The unfortunate bottom line is that, whatever wonderful AI features DT has, at some point, with only limited time at your disposal, you need to read through something that is too big and long to be read easily. Making snippets for parts of the document that you have decided are important is a good first step at asserting some agency over the process, whether or not you take them over to Tinderbox. And, since your decision regarding which bits are important is not irrevocable—you can always go back and get another snippet from a section that you have subsequently decided is key—you can start moving snippets over to Tinderbox before you’ve finished reading the document.

I’m not sure this is helpful, but this is how I think of the DT – Tinderbox relationship currently.

Hi rickdude and everyone, thanks for your help.

rickdude, that is an interesting workflow and I’ll give it a try when I can; sounds very helpful. I didn’t know one could do that in Terminal, so that is a good thing to know.

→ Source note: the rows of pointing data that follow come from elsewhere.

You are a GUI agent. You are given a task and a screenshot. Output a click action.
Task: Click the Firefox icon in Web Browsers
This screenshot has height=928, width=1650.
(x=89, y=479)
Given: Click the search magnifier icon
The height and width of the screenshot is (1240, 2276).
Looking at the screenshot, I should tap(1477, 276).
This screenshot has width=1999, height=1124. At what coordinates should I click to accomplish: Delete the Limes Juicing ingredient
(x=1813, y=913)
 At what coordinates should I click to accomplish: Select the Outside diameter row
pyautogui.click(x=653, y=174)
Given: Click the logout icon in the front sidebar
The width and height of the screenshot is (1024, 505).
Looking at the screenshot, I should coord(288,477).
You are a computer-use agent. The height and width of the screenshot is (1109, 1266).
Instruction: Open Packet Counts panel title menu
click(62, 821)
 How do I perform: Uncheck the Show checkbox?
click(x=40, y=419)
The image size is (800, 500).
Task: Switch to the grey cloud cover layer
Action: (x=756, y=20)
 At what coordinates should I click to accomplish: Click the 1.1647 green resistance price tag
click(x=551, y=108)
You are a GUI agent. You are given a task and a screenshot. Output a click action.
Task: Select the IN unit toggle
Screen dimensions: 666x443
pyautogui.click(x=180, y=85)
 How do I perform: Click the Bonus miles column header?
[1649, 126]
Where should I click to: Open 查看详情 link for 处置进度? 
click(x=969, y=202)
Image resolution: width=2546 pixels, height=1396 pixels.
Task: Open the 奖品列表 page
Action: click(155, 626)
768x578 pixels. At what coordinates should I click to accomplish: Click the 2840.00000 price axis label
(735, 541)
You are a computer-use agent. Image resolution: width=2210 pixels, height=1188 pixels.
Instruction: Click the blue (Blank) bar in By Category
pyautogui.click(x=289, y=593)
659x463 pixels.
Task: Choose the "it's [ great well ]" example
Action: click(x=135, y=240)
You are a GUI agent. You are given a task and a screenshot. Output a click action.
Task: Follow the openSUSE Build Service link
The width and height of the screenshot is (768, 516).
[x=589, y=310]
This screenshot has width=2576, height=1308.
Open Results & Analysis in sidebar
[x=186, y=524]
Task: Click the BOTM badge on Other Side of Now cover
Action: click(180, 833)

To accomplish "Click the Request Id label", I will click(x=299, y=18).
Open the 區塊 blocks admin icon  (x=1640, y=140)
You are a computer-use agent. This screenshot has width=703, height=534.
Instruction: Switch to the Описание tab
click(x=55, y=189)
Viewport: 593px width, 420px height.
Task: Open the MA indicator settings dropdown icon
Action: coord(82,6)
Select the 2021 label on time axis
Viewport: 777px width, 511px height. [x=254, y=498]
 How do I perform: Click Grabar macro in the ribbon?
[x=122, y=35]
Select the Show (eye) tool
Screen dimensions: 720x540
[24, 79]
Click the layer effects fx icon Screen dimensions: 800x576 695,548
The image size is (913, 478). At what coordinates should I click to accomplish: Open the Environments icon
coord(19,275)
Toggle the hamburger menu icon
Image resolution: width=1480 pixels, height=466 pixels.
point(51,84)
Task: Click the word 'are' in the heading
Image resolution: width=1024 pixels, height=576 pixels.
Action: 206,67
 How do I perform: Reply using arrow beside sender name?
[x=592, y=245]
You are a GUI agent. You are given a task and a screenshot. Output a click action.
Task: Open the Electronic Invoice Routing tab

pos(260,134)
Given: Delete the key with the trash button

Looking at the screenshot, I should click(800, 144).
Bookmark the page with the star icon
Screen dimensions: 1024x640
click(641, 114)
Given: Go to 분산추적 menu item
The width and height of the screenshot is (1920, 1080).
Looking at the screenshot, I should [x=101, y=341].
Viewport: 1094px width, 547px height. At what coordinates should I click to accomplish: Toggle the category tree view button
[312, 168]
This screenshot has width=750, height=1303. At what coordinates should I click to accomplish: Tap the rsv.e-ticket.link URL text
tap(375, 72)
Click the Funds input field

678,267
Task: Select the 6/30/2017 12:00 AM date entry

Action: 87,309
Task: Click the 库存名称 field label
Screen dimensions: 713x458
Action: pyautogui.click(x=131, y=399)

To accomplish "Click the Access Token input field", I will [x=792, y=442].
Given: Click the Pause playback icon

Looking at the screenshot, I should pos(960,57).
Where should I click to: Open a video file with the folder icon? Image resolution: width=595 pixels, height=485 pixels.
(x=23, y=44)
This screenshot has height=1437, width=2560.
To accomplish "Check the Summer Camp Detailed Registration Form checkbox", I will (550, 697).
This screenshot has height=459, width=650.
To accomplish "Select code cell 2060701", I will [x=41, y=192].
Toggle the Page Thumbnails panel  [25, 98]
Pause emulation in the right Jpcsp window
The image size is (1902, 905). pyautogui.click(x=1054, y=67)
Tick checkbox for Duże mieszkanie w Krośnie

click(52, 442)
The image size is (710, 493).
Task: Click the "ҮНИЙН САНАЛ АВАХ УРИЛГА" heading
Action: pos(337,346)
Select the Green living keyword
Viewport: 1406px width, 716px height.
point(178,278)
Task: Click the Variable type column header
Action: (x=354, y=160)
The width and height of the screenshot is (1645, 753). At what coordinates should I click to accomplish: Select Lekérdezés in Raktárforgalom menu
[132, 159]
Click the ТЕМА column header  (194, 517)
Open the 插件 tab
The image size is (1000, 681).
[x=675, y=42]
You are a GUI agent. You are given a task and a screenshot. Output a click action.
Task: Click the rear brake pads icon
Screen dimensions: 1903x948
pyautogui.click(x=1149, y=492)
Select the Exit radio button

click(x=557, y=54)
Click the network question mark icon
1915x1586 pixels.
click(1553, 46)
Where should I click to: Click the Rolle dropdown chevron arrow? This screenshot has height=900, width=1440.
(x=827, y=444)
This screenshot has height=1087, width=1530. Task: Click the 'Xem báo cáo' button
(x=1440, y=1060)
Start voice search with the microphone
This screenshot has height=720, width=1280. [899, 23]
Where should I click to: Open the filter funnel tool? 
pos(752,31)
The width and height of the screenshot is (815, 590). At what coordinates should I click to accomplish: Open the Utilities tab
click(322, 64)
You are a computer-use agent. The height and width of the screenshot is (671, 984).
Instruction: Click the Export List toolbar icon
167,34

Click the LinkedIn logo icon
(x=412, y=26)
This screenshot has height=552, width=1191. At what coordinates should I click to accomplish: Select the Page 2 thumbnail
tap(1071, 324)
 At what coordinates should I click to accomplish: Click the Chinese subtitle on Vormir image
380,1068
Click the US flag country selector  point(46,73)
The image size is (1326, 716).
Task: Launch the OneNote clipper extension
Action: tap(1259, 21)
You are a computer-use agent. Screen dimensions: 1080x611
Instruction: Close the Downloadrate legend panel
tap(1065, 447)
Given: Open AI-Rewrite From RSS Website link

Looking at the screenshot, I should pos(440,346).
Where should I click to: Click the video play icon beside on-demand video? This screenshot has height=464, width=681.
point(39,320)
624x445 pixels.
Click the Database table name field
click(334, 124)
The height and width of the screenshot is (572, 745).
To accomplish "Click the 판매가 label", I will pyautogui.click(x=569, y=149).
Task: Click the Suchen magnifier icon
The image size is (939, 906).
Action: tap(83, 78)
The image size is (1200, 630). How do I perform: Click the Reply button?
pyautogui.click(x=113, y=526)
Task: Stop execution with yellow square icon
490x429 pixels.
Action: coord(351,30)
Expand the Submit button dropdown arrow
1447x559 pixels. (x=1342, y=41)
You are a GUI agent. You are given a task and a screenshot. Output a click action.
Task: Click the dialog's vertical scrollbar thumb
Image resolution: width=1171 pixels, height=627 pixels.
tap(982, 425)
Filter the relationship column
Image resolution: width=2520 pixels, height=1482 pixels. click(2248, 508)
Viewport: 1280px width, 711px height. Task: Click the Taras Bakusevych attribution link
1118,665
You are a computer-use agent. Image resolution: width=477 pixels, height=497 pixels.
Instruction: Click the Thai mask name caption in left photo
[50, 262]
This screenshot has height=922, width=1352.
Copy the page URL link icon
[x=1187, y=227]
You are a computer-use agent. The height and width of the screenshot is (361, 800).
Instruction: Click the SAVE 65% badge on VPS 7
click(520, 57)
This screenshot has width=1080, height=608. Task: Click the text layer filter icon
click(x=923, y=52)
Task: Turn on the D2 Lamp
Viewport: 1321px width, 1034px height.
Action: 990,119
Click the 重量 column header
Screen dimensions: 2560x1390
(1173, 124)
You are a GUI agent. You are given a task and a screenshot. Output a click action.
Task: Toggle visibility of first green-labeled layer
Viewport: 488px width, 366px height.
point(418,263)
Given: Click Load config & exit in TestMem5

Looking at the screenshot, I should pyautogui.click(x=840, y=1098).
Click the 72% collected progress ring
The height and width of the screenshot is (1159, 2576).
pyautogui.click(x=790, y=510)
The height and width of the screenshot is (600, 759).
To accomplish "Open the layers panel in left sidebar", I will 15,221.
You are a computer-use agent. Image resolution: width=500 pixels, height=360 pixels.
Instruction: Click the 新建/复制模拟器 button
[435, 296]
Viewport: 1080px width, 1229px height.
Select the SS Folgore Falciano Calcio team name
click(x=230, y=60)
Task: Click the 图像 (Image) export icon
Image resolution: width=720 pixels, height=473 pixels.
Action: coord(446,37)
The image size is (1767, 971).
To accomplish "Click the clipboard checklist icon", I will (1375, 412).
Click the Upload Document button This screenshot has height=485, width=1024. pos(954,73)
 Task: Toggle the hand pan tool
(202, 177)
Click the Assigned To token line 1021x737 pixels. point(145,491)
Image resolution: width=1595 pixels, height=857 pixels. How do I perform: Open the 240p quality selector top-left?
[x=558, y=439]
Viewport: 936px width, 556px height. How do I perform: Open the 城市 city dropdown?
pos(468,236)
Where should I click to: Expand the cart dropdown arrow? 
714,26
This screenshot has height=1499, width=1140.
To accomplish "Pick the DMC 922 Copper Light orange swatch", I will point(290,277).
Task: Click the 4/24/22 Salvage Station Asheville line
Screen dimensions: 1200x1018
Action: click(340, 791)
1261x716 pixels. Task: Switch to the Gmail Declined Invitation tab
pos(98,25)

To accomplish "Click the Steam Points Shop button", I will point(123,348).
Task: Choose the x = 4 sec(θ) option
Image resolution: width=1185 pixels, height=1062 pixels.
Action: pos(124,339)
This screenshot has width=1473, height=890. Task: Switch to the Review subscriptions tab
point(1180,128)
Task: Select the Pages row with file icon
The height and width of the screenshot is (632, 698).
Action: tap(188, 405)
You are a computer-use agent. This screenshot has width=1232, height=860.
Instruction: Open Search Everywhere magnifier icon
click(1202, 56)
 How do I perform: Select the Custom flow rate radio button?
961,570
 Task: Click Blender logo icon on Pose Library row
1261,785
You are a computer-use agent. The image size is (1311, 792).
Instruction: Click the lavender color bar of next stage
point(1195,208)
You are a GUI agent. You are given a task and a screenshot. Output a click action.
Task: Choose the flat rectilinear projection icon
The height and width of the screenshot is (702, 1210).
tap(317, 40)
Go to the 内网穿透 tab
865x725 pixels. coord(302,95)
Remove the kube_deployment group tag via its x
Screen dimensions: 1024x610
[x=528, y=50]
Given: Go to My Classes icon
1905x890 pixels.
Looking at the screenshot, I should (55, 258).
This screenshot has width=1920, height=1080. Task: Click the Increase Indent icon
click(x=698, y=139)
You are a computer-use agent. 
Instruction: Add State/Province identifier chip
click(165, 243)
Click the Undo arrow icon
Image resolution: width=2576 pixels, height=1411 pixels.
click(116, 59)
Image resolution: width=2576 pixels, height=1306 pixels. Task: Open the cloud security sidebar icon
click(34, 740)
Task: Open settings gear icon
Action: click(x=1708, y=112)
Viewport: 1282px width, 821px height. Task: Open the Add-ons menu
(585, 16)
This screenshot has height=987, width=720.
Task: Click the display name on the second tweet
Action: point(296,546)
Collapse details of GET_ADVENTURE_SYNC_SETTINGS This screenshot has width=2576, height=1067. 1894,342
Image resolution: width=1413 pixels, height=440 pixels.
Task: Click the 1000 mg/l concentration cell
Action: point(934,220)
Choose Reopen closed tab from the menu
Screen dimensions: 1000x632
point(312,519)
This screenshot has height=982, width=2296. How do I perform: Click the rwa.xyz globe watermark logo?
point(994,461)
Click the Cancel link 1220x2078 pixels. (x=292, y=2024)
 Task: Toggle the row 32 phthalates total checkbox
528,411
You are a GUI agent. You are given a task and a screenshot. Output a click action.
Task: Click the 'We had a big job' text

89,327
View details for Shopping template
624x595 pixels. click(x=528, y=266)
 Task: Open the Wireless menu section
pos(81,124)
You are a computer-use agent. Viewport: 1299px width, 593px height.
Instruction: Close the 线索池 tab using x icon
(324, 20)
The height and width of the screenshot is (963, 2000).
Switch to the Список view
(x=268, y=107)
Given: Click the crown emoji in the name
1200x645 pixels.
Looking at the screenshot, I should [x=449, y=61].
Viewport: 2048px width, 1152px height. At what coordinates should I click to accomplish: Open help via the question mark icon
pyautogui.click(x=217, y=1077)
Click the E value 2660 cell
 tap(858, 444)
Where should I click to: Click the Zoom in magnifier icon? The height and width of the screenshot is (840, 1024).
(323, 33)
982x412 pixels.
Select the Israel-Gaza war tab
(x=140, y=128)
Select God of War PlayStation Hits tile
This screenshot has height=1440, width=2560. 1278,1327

As I recall, I tried to convert the DT PDFs into RTF, but I couldn’t find a way to avoid the RTFD format, it was either that or text I think. Perhaps I’m misremembering, I teach a late class on M&W (out at 10:10 PM and then a 30 mile drive home) and am always tired the next morning (old person excuse, LOL).

The workflow I developed before I saw your comment was to open the file from DT into PDF Expert. I then marked it up in Expert and did “Export Annotation Summary” as text into a folder on iCloud (so I can access it everywhere, of course). At the end I’ll drag the whole folder into DT so it can do it’s magic and then, as needed, have Tinderbox watch the folder, etc.

You folks are all very helpful and a TB novice like myself really appreciates it!